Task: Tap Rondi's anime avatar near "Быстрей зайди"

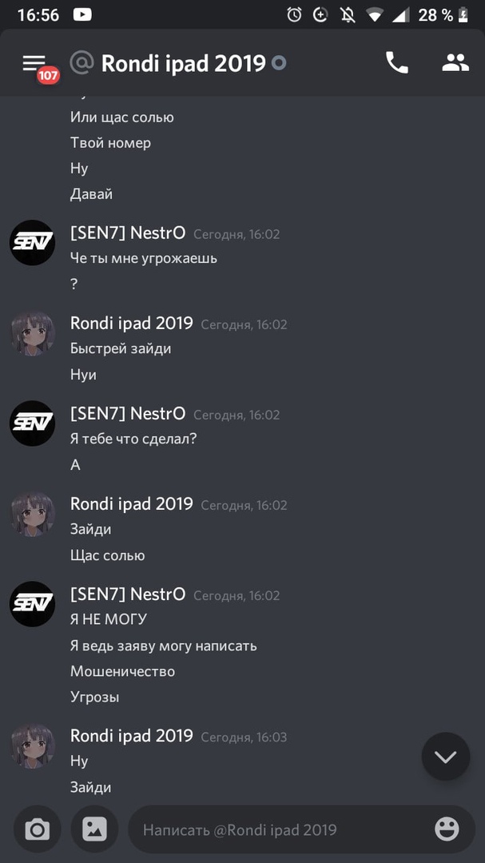Action: pyautogui.click(x=33, y=333)
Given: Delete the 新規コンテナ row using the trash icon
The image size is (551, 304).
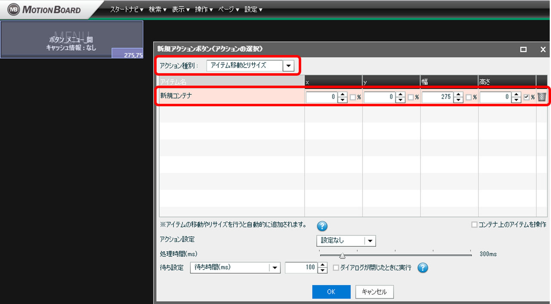Looking at the screenshot, I should coord(542,97).

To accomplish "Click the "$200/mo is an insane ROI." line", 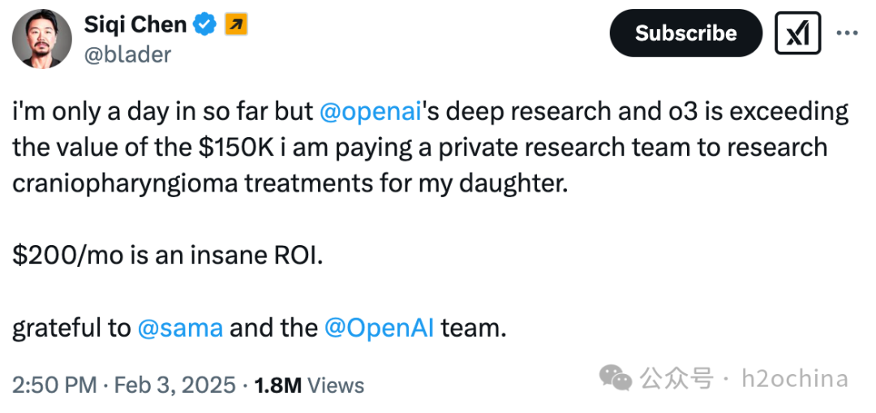I will pos(167,256).
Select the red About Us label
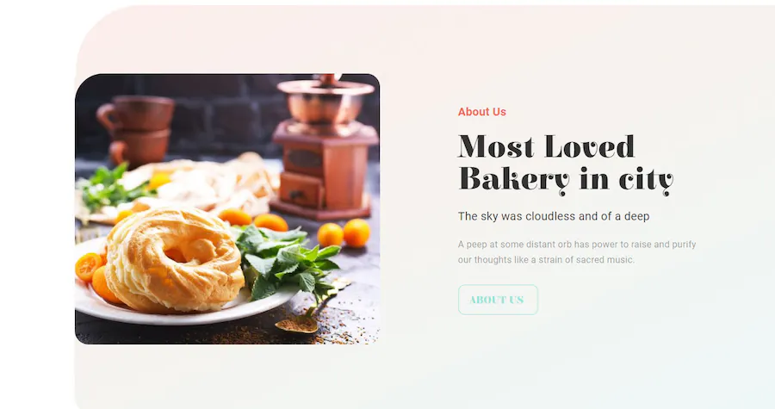Viewport: 775px width, 409px height. [482, 112]
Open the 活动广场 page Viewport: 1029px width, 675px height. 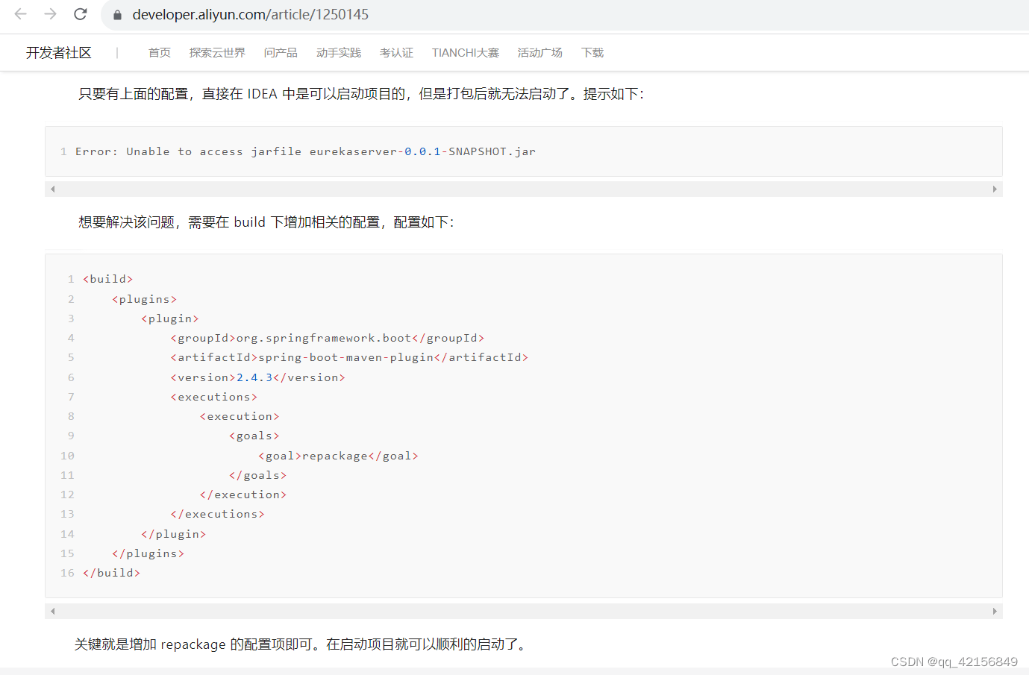coord(539,52)
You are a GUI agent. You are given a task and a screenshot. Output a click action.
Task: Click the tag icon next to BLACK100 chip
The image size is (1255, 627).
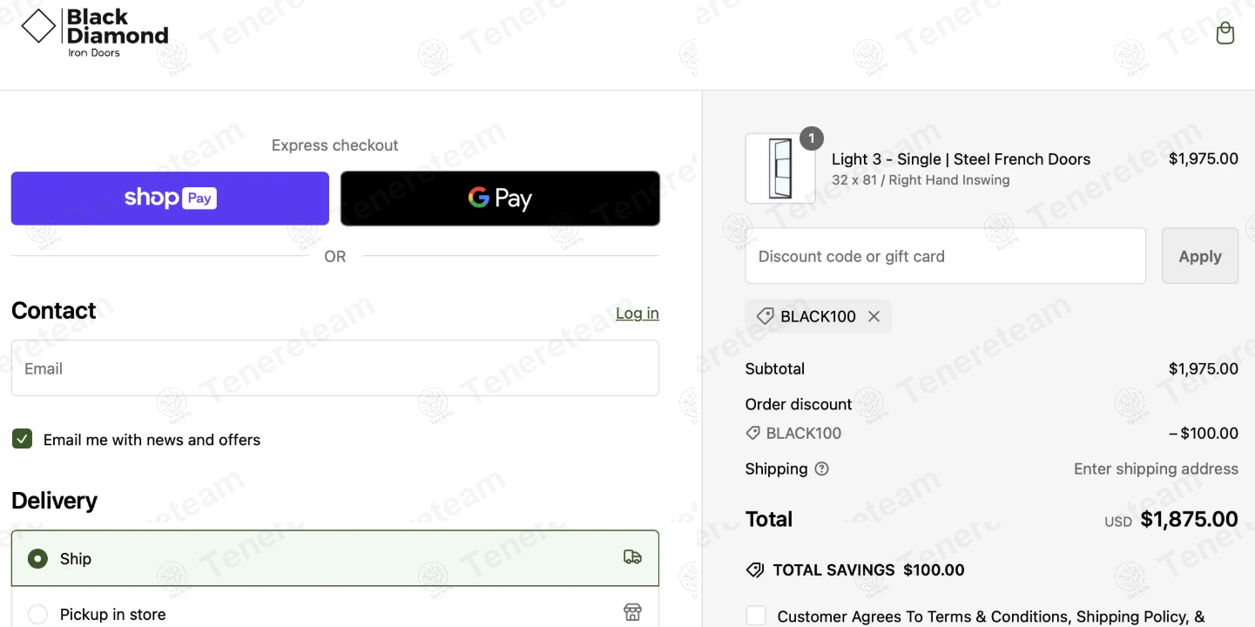[x=765, y=316]
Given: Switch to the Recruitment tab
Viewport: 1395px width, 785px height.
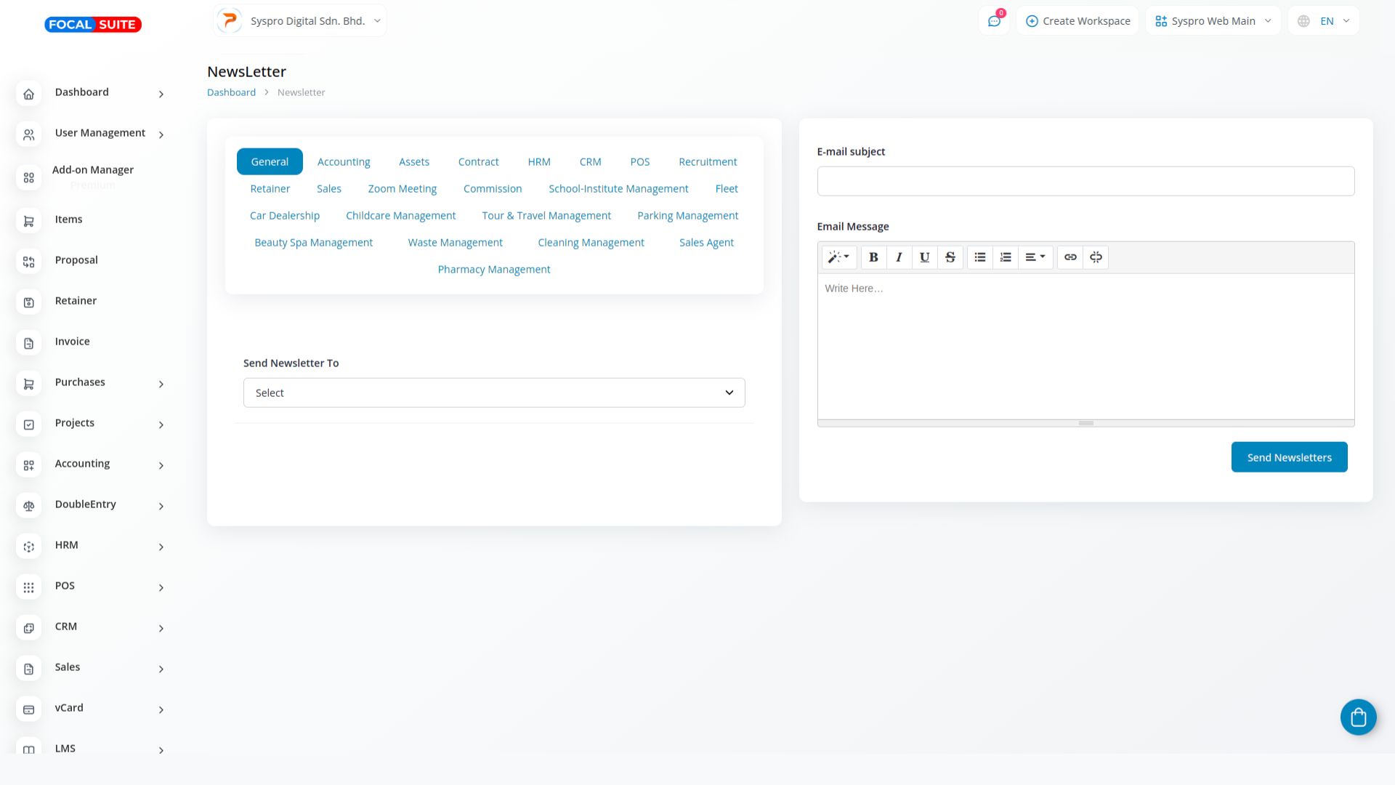Looking at the screenshot, I should 707,162.
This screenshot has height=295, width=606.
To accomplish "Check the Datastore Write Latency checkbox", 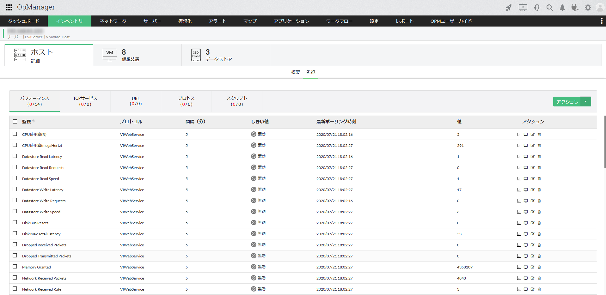I will click(x=15, y=189).

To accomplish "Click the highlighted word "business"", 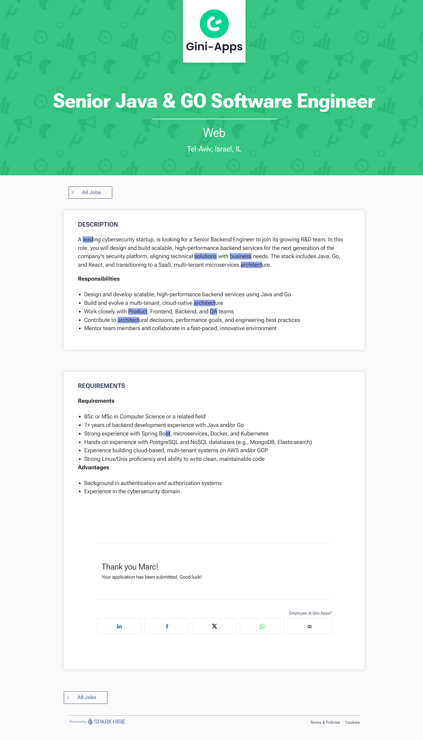I will [x=240, y=256].
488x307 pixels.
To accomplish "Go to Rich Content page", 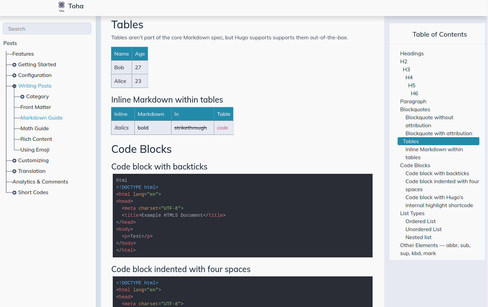I will 36,139.
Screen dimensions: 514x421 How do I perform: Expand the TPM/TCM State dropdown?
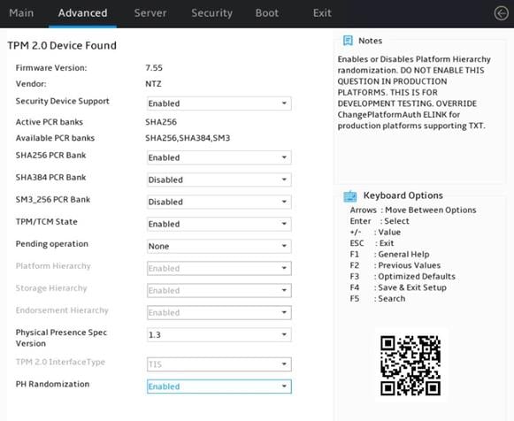click(219, 224)
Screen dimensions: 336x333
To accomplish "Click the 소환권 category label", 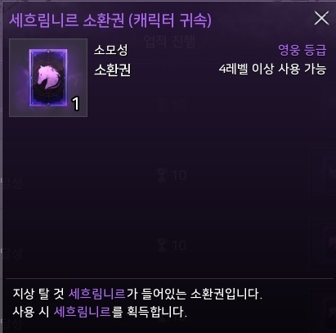I will [113, 70].
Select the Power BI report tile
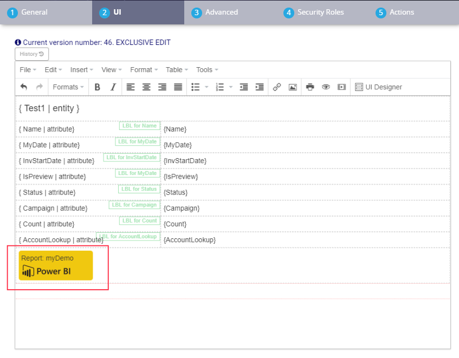 click(56, 265)
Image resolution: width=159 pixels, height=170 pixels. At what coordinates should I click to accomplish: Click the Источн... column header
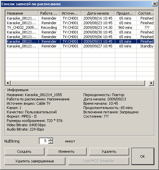(x=71, y=13)
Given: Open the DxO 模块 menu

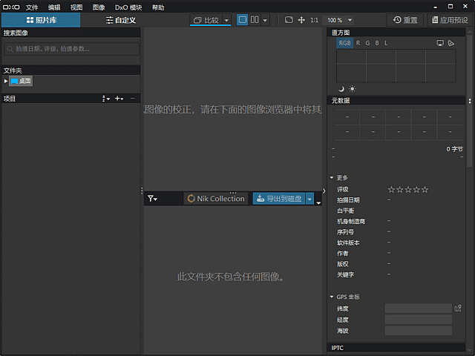Looking at the screenshot, I should click(128, 7).
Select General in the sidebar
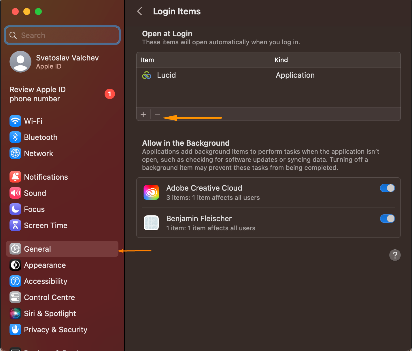Image resolution: width=412 pixels, height=351 pixels. [37, 249]
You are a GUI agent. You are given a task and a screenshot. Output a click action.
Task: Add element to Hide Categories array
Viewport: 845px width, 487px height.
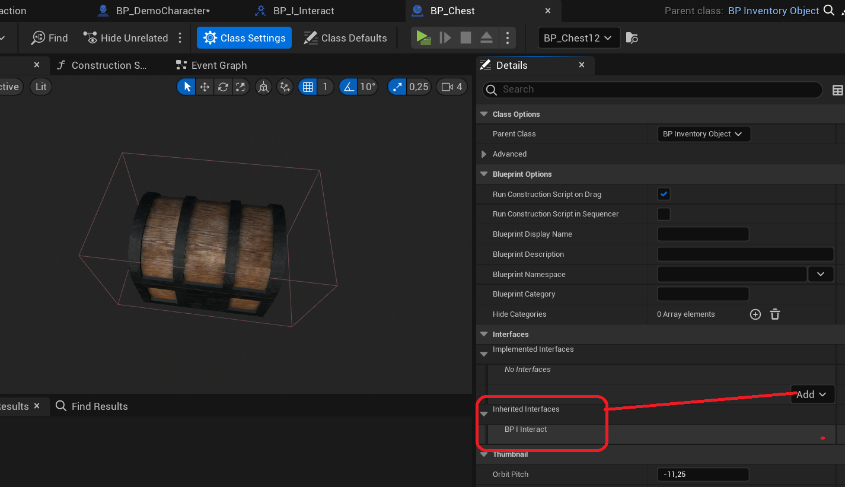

○ ○ ○ ○ ○

What to produce: Convert the stretch of the listing from the line containing "Given: Open the DxO 模块 menu" through the end of the listing, both ends included, into a JSON list of strings with one string per line, skipping blank lines and leaving the pictures out.

Task output:
[
  "Given: Open the DxO 模块 menu",
  "Looking at the screenshot, I should click(128, 7).",
  "Select General in the sidebar",
  "Image resolution: width=412 pixels, height=351 pixels. [37, 249]",
  "You are a GUI agent. You are given a task and a screenshot. Output a click action.",
  "Task: Add element to Hide Categories array",
  "Viewport: 845px width, 487px height."
]